Template Variable Fallback When Missing
{{project.wisdom}} [No project linked -- attach a project to enable wisdom injection]
{{memory}} [No memory insights linked to this workflow]
{{consolidations}} [No consolidations linked to this workflow]
{{claudemd}} [No CLAUDE.md or README.md found in linked repositories]
{{fileTree}} [No file tree available -- no repositories linked]
{{docs}} [No repository documentation linked to this workflow]

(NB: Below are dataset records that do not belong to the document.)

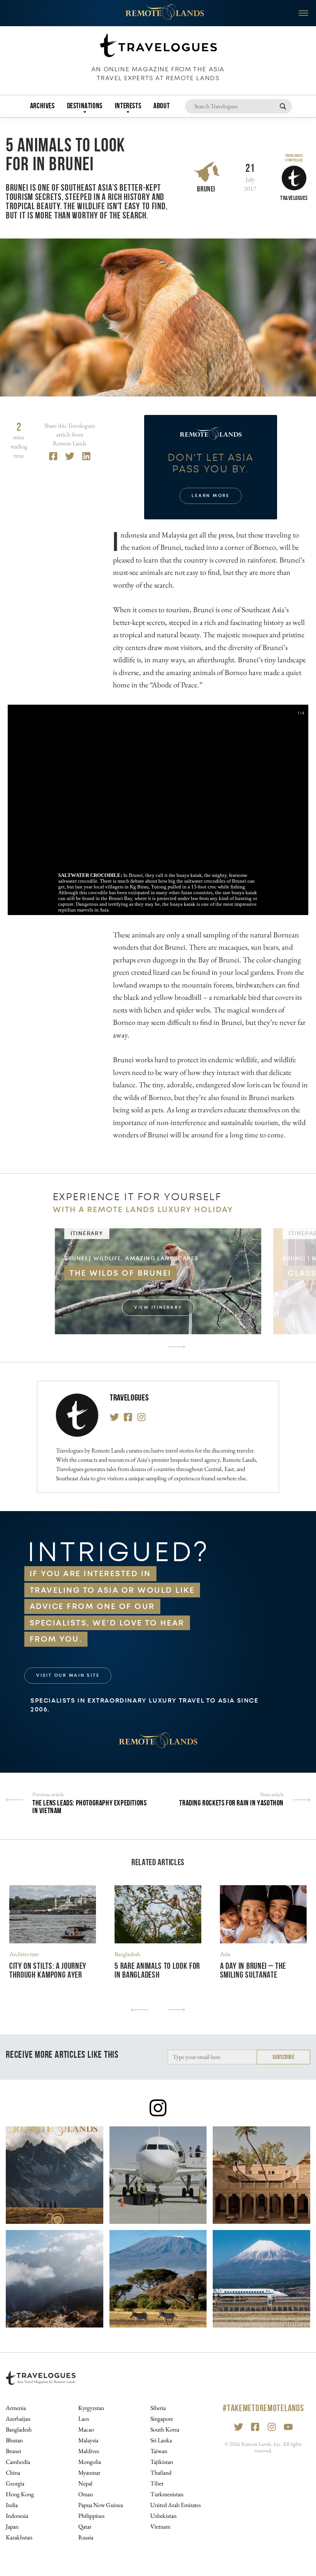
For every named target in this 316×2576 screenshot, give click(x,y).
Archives (42, 105)
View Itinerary (158, 1307)
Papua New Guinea (100, 2505)
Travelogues (129, 1397)
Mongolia (89, 2462)
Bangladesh (127, 1954)
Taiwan (158, 2451)
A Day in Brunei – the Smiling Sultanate (253, 1970)
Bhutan (14, 2440)
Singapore (161, 2419)
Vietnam (160, 2526)
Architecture (24, 1954)
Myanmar (89, 2473)
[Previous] (140, 2009)
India (12, 2505)
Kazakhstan (19, 2537)
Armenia (16, 2408)
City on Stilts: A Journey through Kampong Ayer (47, 1970)
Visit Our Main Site (67, 1675)
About (161, 105)
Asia (225, 1954)
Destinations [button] (85, 105)
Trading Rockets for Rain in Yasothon (231, 1802)
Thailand (160, 2473)
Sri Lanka (161, 2440)
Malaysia (88, 2440)
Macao (86, 2429)
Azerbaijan (18, 2419)
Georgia (15, 2483)
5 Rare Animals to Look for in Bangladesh (157, 1970)
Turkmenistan (166, 2494)
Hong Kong (20, 2494)
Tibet (156, 2483)
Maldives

The function returns a deduplicated array of matched placeholder strings, allowing the UI to display which context sources failed to resolve.

19.4 Content Sanitization

The sanitizeContextContent() function is called from resolvePrompt() every time user-controlled content is injected into an LLM prompt. It provides two layers of defense:

Template Variable Escaping

All {{ sequences in injected content are escaped to \{\{, preventing recursive template resolution. Without this, content from GitHub files, consolidation summaries, or memory entries could contain strings like {{steps.Analysis.content}} that would be interpreted as template variables during prompt construction.

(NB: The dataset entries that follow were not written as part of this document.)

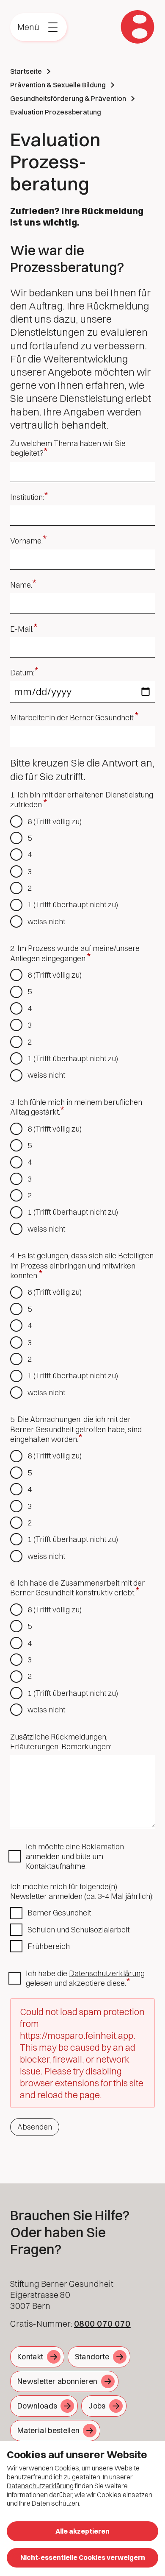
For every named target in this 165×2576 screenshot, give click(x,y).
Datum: (22, 672)
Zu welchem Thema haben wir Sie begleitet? (68, 448)
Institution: (27, 497)
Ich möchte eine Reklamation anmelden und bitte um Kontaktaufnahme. (75, 1856)
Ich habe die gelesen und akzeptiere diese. (85, 1978)
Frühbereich (49, 1946)
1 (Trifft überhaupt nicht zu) (73, 904)
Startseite (26, 71)
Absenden (34, 2127)
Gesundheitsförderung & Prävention (68, 98)
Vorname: (26, 541)
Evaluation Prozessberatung (55, 112)
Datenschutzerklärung (107, 1973)
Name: (21, 585)
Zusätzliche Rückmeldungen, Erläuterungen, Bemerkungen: (60, 1741)
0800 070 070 (102, 2323)
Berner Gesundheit (59, 1913)
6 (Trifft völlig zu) (55, 821)
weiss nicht (46, 921)
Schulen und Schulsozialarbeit (78, 1930)
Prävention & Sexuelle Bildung (58, 85)
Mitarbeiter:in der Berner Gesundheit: (72, 717)
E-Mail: (21, 629)
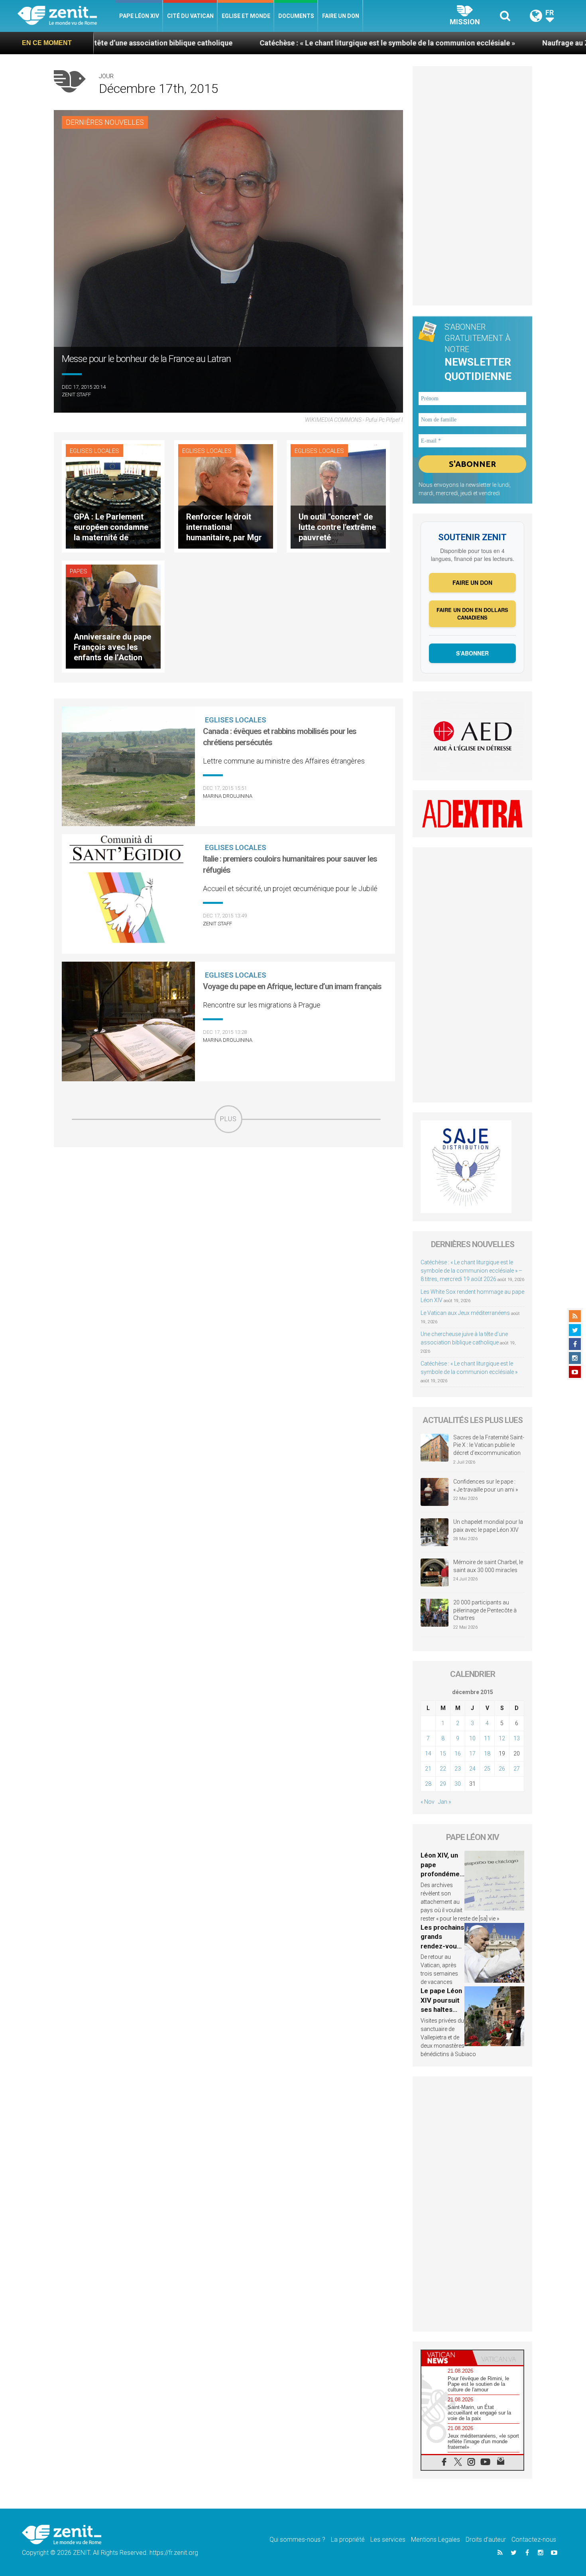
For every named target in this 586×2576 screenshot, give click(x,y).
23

const sanitized = content.replace(/\{\{/g, "\\{\\{");

Prompt Injection Detection

Six regex patterns scan for common prompt override attempts:

const SUSPICIOUS_PATTERNS = [
  /ignore\s+(all\s+)?previous\s+instructions/i,
  /forget\s+(everything|all|your)\s+(above|previous)/i,
  /you\s+are\s+now\s+/i,
  /new\s+instructions?\s*:/i,
  /system\s*:\s*/i,
  /\[SYSTEM\]/i,
];

Important: Suspicious patterns trigger a console.warn log but do not block the content. The design philosophy is observe-and-log rather than reject, since false positives in legitimate technical content (e.g., a code review discussing prompt injection defenses) would be disruptive. The log message includes the matched pattern source for post-hoc investigation.

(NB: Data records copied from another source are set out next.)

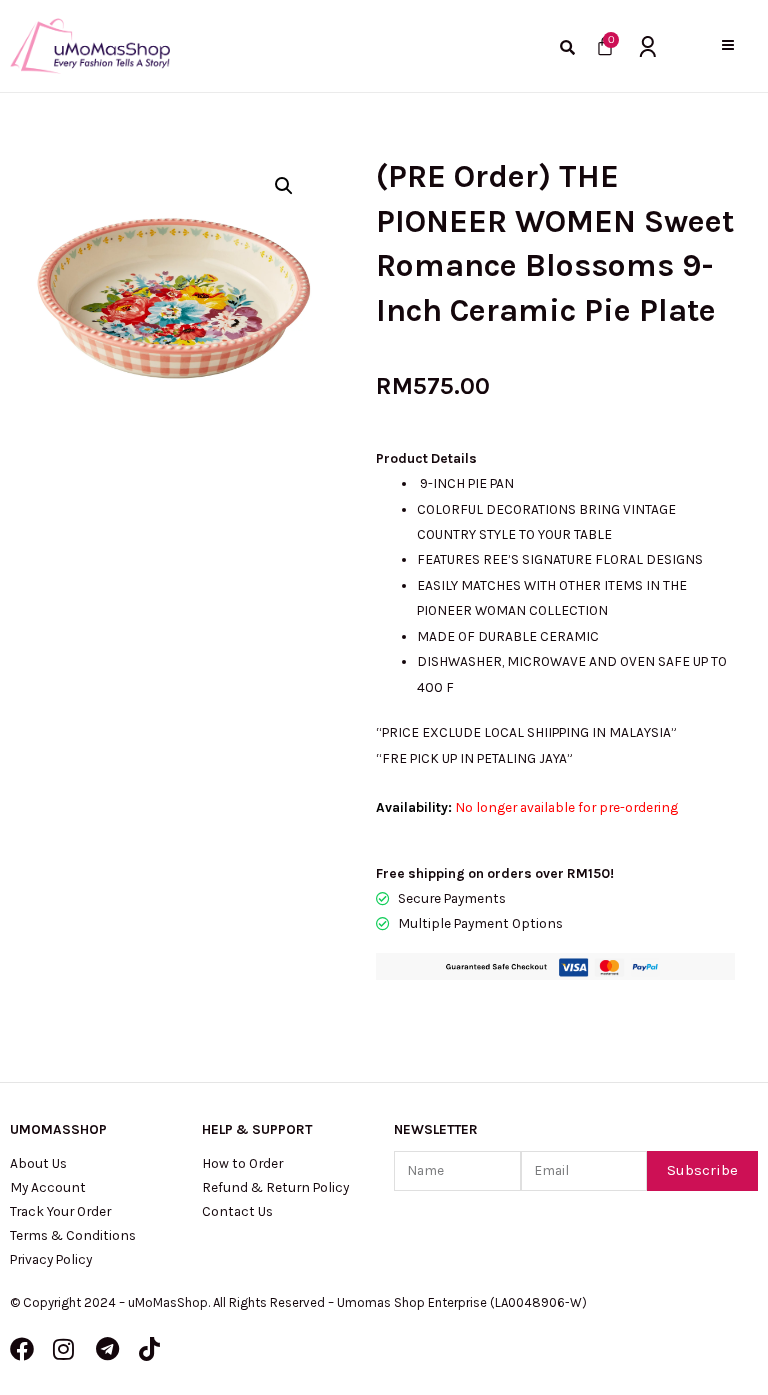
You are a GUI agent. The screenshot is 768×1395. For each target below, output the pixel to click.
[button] (727, 45)
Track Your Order (60, 1211)
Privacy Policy (51, 1259)
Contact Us (237, 1211)
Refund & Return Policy (275, 1187)
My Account (48, 1187)
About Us (38, 1163)
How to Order (242, 1163)
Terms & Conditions (73, 1235)
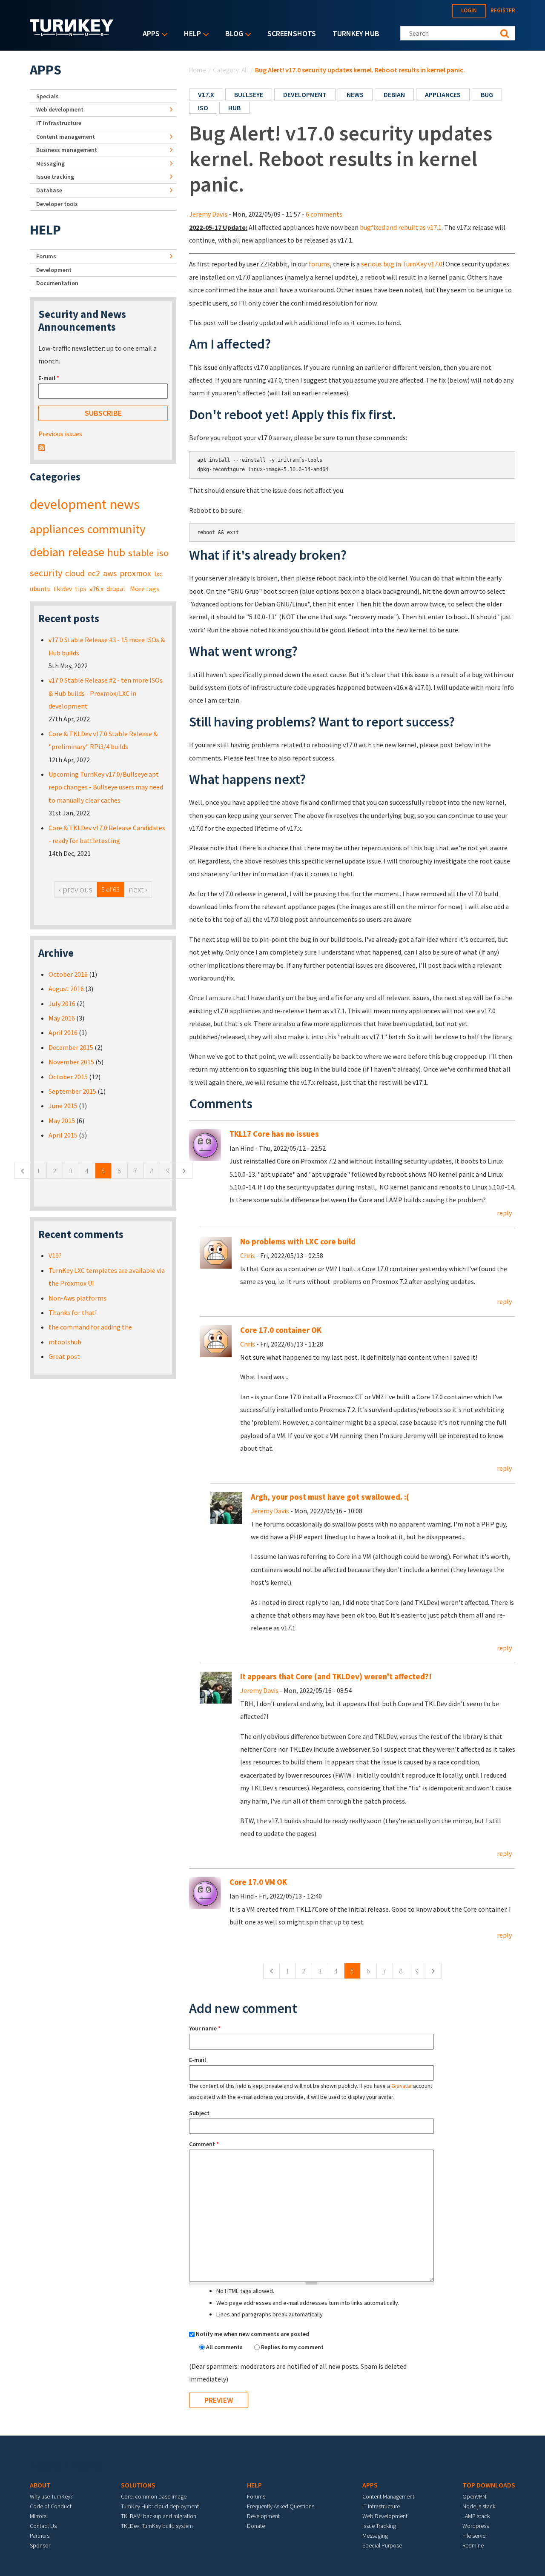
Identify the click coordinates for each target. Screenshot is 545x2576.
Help (190, 34)
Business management (66, 150)
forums (319, 264)
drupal (115, 588)
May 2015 (62, 1120)
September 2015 (72, 1091)
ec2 (94, 573)
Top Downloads (488, 2485)
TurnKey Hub (356, 33)
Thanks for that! (73, 1312)
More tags (144, 588)
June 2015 (63, 1105)
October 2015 (68, 1076)
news (355, 94)
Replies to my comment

19.5 Injection Report Structure

The full report produced by buildInjectionReport():

interface InjectionReport {
  stepId: string;              // Workflow step UUID
  stepLabel: string;           // Human-readable step label
  sources: ContextSource[];    // 7 measured context sources
  totalPromptChars: number;    // Length of fully resolved prompt
  totalEstimatedTokens: number; // totalPromptChars / 4
  unresolvedVariables: string[]; // Matched placeholder strings
  timestamp: string;           // ISO 8601 timestamp
}

Report Lifecycle

sequenceDiagram participant WE as Workflow Engine participant ID as Injection Diagnostics participant DB as PostgreSQL participant SSE as SSE Stream WE->>WE: resolvePrompt(template, ctx) Note over WE: sanitizeContextContent() called<br/>per context variable WE->>ID: buildInjectionReport(stepId, label, prompt, ctx) ID->>ID: measureContextSources(ctx) ID->>ID: detectUnresolvedVariables(prompt) ID-->>WE: InjectionReport WE->>DB: workflowStep.update({ checkpoint: { injectionReport } }) WE->>SSE: yield { type: "context_report", content: JSON.stringify(report) }

The report is only emitted for standard LLM steps that complete successfully. Review steps, fan-out sub-steps, and alternative-generation steps do not currently produce injection reports (the buildInjectionReport call is inside executeStep, but the report is only persisted and emitted in the main step execution path, not in the alternatives or fan-out loops).

19.6 Integration Points

The injection diagnostics module integrates with the workflow engine at three points:

  1. Import -- buildInjectionReport and sanitizeContextContent are imported in workflow-engine.ts
  2. Sanitization -- sanitizeContextContent() is called inside resolvePrompt() for every context variable that contains actual content (consolidations, memory, project.wisdom, claudemd, docs, docs.ProjectName). Variables that resolved to fallback strings are not sanitized.
  3. Report generation -- buildInjectionReport() is called after prompt resolution inside executeStep(), and the report is returned alongside the LLM result.